Ce que j'épouvre actuellemenent, dépassant toutes mes prévisions, est si prodigieux, que je suis tenté de prendre contact avec les bouddhistes japonais qui ont longtemps habité à Paris, car d'eux seuls, sans doute je suis proche. Ainsi l'écoute de radio Notre-Dame, contre toute attente, m'aura ramené vers le  bouddhisme. Sans nul doute, lorsque j'entends l'archevêque de Paris proclamer d'une voix forte et belle : "Il est grand le mytsère  de la foi", je me sens remué au plus profond, et je l'affirme pendant des heures avec lui, dans mon for intérieur : "Il est grand le mystère de la foi".

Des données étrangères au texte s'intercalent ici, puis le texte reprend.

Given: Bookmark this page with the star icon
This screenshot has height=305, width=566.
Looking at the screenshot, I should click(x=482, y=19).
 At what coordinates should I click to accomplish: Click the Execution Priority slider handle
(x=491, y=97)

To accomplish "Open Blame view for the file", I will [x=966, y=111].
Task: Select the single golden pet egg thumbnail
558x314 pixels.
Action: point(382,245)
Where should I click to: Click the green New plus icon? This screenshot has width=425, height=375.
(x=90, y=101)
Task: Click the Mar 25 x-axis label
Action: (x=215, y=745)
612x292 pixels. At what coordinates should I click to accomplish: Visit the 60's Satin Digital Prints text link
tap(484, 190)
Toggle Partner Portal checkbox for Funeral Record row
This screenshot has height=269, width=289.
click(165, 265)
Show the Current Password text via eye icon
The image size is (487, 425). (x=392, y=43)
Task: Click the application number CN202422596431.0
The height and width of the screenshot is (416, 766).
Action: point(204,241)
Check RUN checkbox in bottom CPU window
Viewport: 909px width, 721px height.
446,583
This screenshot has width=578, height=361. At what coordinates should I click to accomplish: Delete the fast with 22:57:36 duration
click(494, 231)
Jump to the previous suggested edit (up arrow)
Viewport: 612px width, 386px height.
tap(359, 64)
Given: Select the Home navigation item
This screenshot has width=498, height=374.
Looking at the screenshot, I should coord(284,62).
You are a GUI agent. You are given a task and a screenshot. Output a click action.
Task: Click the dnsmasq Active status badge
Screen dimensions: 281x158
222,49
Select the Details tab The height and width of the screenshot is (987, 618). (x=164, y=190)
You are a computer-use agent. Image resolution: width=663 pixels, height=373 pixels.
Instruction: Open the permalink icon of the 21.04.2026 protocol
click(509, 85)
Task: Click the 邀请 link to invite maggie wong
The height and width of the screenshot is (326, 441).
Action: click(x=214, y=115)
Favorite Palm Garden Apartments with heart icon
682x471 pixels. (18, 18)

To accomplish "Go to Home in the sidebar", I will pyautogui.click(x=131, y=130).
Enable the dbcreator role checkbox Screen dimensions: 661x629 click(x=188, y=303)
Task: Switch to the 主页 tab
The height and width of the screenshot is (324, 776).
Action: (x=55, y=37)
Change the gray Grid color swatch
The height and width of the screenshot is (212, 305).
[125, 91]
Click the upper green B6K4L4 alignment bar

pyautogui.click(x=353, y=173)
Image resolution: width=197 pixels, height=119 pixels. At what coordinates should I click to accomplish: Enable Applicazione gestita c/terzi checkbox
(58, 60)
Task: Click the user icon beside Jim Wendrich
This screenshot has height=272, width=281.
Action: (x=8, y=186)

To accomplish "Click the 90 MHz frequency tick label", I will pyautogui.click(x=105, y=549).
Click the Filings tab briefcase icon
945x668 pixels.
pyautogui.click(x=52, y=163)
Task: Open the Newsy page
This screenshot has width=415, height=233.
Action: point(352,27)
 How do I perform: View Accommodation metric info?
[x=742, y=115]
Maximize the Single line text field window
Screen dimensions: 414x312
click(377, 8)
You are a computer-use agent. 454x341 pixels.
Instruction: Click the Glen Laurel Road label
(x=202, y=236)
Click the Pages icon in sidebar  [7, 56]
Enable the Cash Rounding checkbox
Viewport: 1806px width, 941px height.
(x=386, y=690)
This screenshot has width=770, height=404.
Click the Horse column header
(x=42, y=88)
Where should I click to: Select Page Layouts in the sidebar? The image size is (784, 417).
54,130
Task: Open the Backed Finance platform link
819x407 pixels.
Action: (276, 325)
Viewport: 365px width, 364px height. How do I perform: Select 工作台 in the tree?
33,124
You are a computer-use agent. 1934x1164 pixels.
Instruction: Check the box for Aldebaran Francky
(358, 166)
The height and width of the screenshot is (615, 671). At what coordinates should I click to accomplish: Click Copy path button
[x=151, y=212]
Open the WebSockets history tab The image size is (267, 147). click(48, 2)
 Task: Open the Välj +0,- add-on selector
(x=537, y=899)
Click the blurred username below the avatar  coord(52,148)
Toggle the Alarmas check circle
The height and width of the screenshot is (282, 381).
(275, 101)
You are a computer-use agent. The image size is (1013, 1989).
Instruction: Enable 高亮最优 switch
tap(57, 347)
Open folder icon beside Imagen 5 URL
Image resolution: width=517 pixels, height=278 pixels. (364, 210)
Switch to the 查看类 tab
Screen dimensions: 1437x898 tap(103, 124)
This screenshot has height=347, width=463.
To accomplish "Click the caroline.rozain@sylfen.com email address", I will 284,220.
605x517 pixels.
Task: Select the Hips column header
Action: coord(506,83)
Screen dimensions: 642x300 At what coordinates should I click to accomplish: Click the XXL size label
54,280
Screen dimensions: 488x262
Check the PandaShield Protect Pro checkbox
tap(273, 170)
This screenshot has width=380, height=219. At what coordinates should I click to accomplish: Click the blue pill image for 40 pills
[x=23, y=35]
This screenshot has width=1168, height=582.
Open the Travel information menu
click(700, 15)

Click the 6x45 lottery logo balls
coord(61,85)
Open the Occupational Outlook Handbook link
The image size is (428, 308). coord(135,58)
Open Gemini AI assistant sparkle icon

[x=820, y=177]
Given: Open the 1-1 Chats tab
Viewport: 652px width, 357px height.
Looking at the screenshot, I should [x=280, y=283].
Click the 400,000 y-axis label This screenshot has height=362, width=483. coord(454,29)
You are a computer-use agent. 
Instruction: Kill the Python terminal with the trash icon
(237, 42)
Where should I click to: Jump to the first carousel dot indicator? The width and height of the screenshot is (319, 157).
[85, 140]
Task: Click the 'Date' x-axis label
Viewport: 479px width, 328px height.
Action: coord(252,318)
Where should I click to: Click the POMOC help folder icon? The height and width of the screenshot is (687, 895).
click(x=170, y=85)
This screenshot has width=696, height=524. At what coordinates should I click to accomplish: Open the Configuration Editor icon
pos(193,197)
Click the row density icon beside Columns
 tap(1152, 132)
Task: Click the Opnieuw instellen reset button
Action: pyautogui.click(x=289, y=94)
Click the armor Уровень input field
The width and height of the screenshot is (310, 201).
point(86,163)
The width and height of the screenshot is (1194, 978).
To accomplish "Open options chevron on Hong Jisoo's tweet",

Or un bouddhiste peut le dire avec autant, sinon plus de conviction. J'ai eu la chance, au cours de ma vie, de côtoyer des êtres d'exception dont beaucoup figurent dans mes romans et carnets intimes, par exemple Sawada Aiko, entrée au Carmel du Précieux-Sang ou Saint-Sang à Bruges ; je me faisais du souci pour elle, car les us et coutumes belges, y compris dans un carmel, sont si éloignés de l'univers japonais ; je craignais que "Aiko", "la fille ou l'enfant de l'amour" ne se heurtât à quelque obstacle rédhibitoire. Et l'ayant rencontrée et observée à son départ,de Tokyo, de Shibuya, je sais qu'elle  le craignait elle-même, comme moi,, en dépit de sa foi intense, de sa ferveur sincère. Ou encore, j'ai été le témoin de l'adoration profonde de Yuhara Kanoko, à Colmar, face au triptyque, ou polyptyque  d'Issenheim, quand, elle s'arrêta de longues minutes devant le Christ en croix de Grûnewald, fascinée par ses plaies, les verts et les noirs de sa dépouille, spectacle pour moi si violent que je n'osais regarder.   Et aussi de sa passion concentrée pour Marie, devant une falaise de Kyûshû, face à une Vierge perchée à mi-hauteur, au pied de laquelle nous nous trouvions tous les trois, elle, son mari et moi. Je revois et ressens dans ma chair son excitation du monent comme également celle d'une Coréenne dans un temple bouddhiste, mais c'était cette fois en Thaïlande, à Wat Pho.

Vivre pleinement dans l'instant,  dans l'urgence, comme sur des charbons ardents, c'est ce que les âmes de là-bas savent faire, se mouler dans l'écrin envoûtant et exigeant d"une danse sacrée, se plier à l'étreinte du  feu sacré, supporter, sans en mourir, l'épreuve de la fournaise. Et tant d'autres noms, figures, personnalités me reviennet et me hantent, compagnes et compagnons de toutes mes heures, jour et nuit, dont la trace est fixée dans mes romans et journaux intimes, ou carnets  de bord, je ne peux les citer tous et toutes. Je suis si ému et comblé de les avoir croisés au cours de mon existence. Par un triste contraste, quand je rencontre des êtres englués comme ici dans la matière, à commencer par les comédies et fardeaux de la cuisine, je suis atterré au sens propre, je redescends sur terre. Je livre ici une thèse, ou une hypothèse : la cuisine japonaise est, en son fond, une manière de se déprendre du fardeau, du handicap de la nécessité où nous sommes de nous alimenter, de se hisser hors des contraintes de la matière . Et il en est à peu près de même de la cuisine chinoise, et en Corée, au Vietnam, et d'une façon générale, dans les pays d'Orient où sont honorés sobriété, frugalité, austérité, dépouillement, dénuement, Comment continuer à vivre, survivre en tant qu'être spirituel, comme âme désincarnée  autant que faire se peut, sans en passer par là, par la désapropriation  ?  Oui, les êtres de chair, obstinément incarnés, bons vivants goguenards, n'eurent jamais ma grande sympathie, il en était déjà ainsi dans ma première enfance. et c'est pourquoi je me tournai inéluctablement vers l'Asie, d'abord la Chine. Le père François-Xavier Huang renforça cette tendance, mes convitions, par maintes remarques et allusions que je ne comprends que maintenant. Il me fallait vire un peu ce qu'il avait vécu, la moitié de son demi-siècle d'exil pour saisir ce qu'il désirait me signifier. La voie moyenne, sans conteste, existe : ni d'ici ni d'ailleurs ; ou, sur le pont, au carrefour, et d'ici et d'ailleurs.  Elle se trace, ou se fraie, au travers les douleurs et les larmes. Oui non seulement "le Seigneur protège l'étranger" mais l'étranger, le migrant, le réfugié, c'est lui, à la lettre; Le nomade, l'exilé, c'est Lui ; et le sédentaire obtus, rassis, ce n est pas lui, ou jamais tout à fait Lui.